# Форум 1С > Общие вопросы по 1С - Предприятие > 1С - Предприятие 7.7 >  можно ли в осно сформировать усн доходы (не считает) в 1 с ОСНО

## user604

Есть база 1с бух учет. организация свма на усно. Есть ли какая примочка для формирования отчетности по усн -книга доходов и декларация (организация на доходах и кнопка в декларации заполнить отсутствует )

----------


## Fltr

> Есть база 1с бух учет. организация свма на усно. Есть ли какая примочка для формирования отчетности по усн -книга доходов и декларация (организация на доходах и кнопка в декларации заполнить отсутствует )
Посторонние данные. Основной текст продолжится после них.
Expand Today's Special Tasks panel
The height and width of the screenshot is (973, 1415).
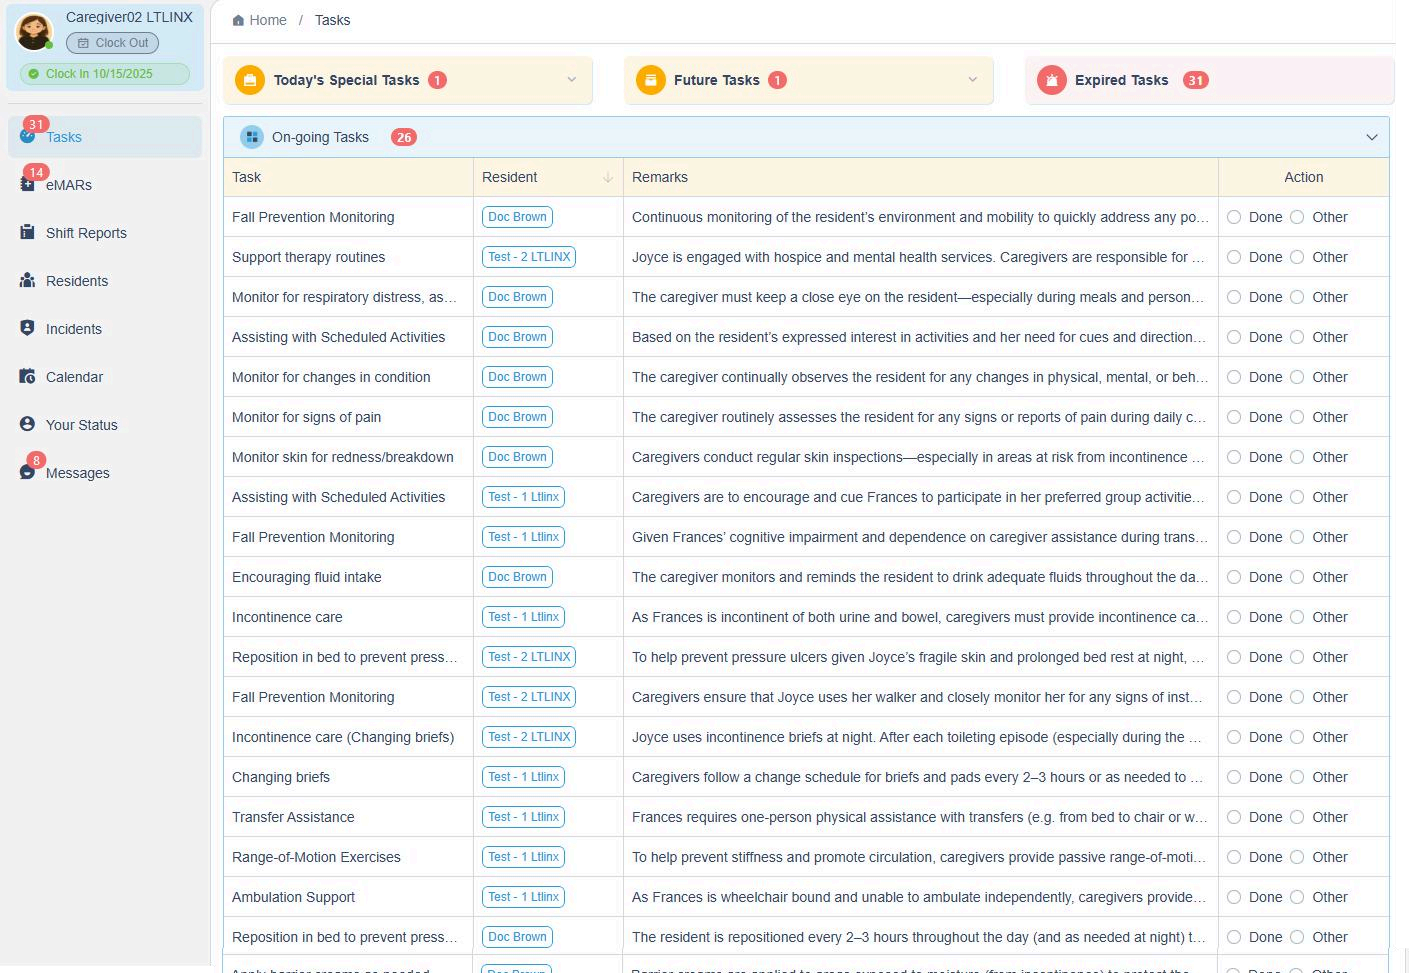click(x=571, y=80)
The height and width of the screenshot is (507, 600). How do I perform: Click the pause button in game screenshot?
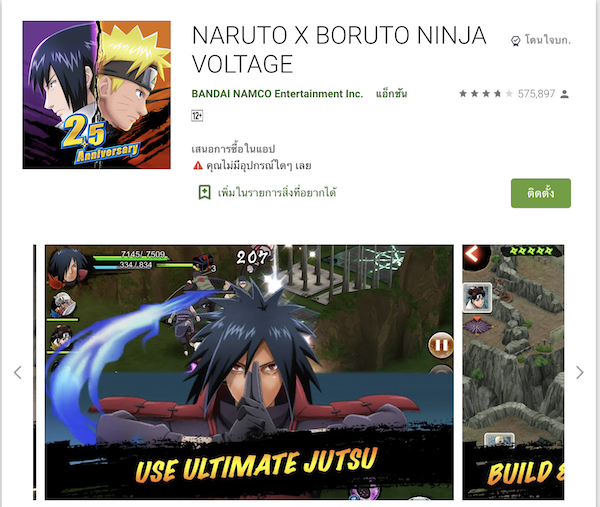pyautogui.click(x=440, y=345)
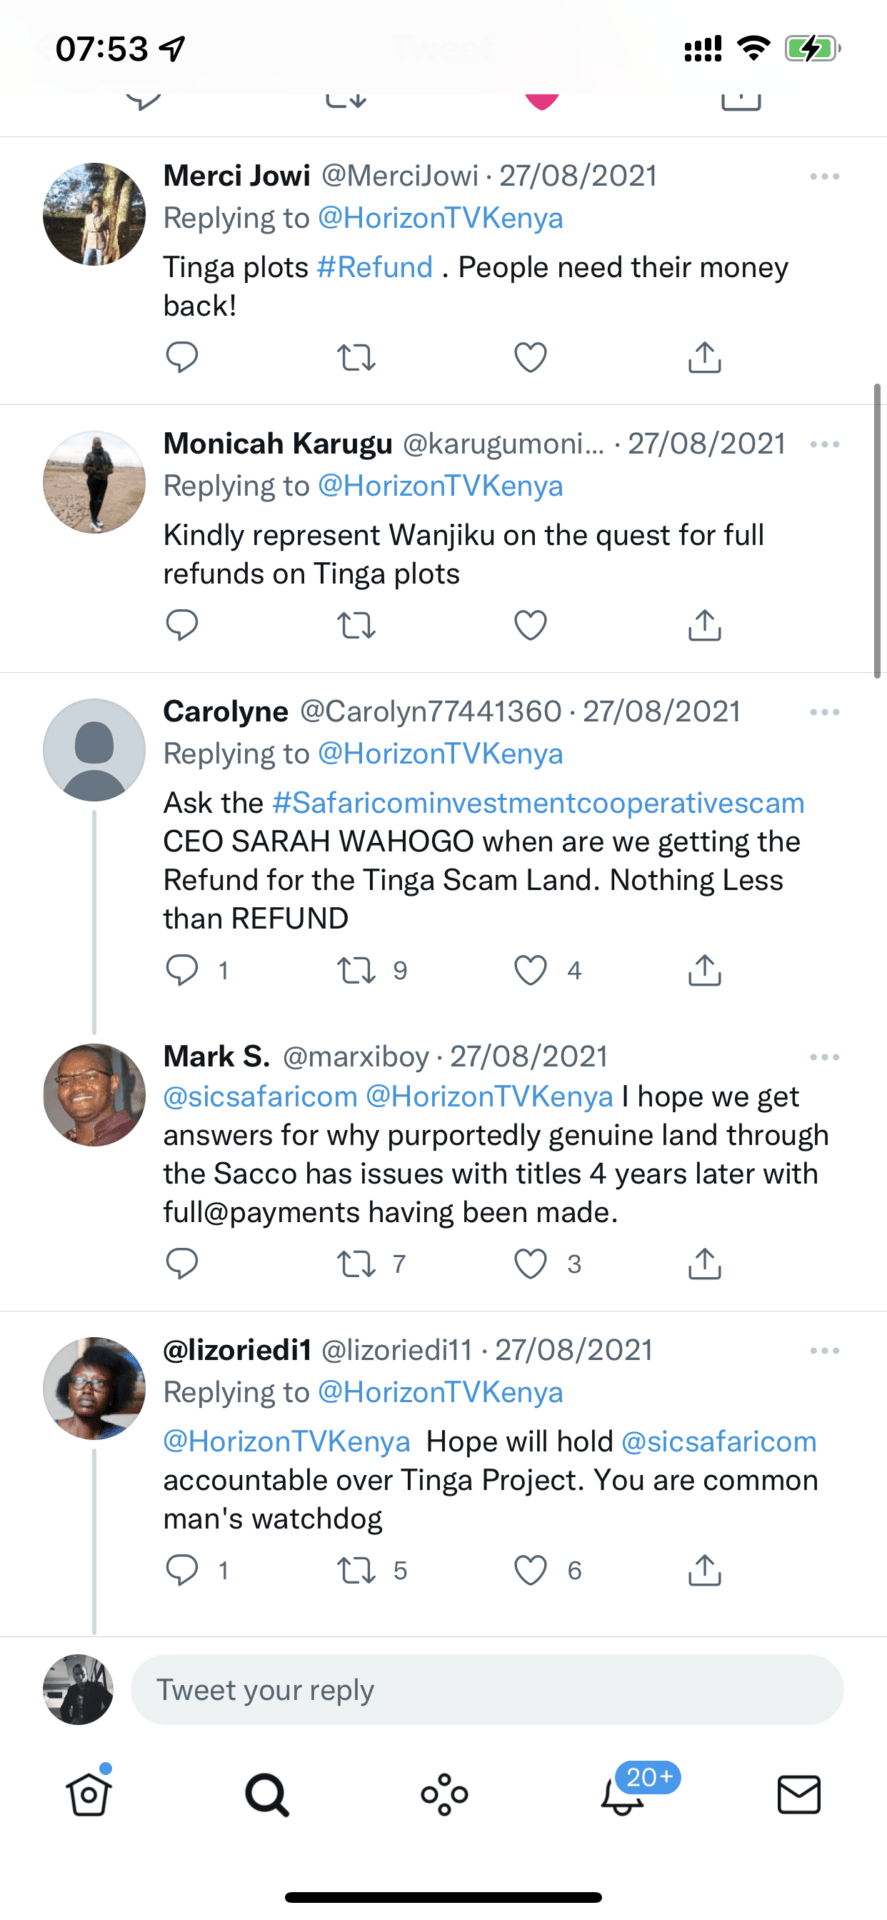The height and width of the screenshot is (1920, 887).
Task: Open the Spaces tab icon
Action: tap(444, 1794)
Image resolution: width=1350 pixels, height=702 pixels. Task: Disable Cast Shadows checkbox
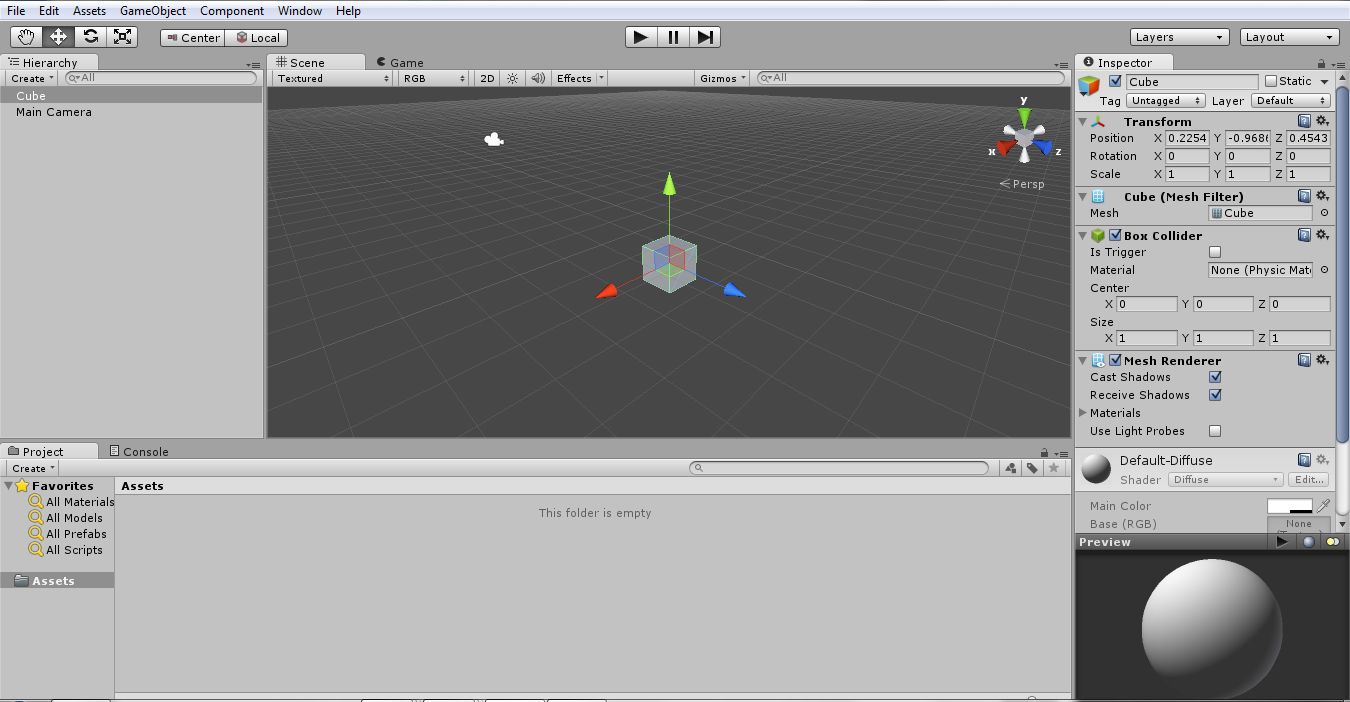[1215, 377]
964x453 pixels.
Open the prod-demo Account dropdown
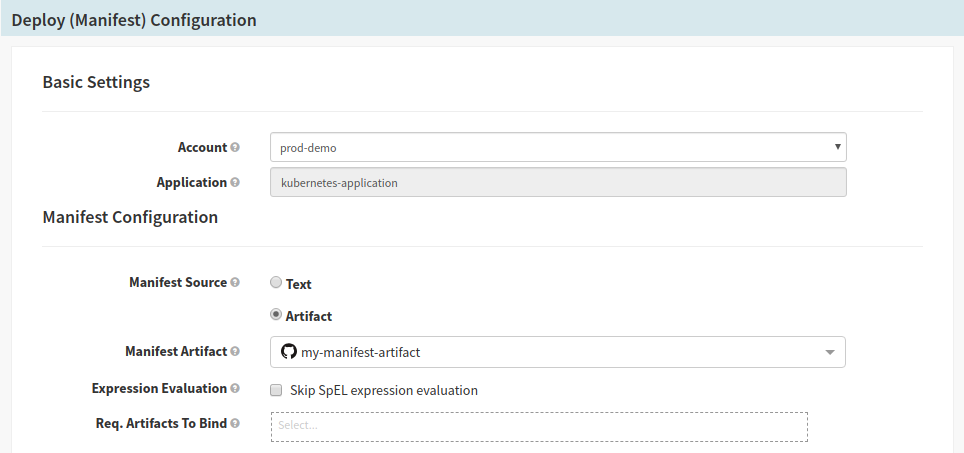point(558,148)
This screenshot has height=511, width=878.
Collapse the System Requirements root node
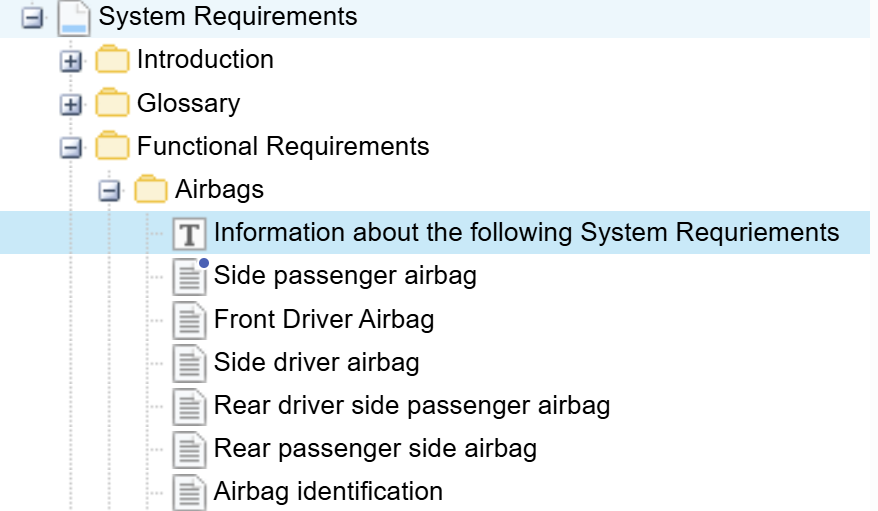(32, 18)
http://buh.ruboard.ru/public/78364/
https://cloud.mail.ru/public/6ikj/maPQQ43ht

----------


## Mulex

> http://buh.ruboard.ru/public/78364/
> https://cloud.mail.ru/public/6ikj/maPQQ43ht


Так это же КуДИР от 2008 года а сейчас все работают от 2012? Или без разницы? Налоговая за это по голове не настучит?

----------


## Mulex

Тоесть от 2002

----------


## Fltr

> Так это же КуДИР от 2008 года а сейчас все работают от 2012? Или без разницы? Налоговая за это по голове не настучит?


Раздел 1 книги с 2002 года не менялся, а титульный лист - разве это проблема?

----------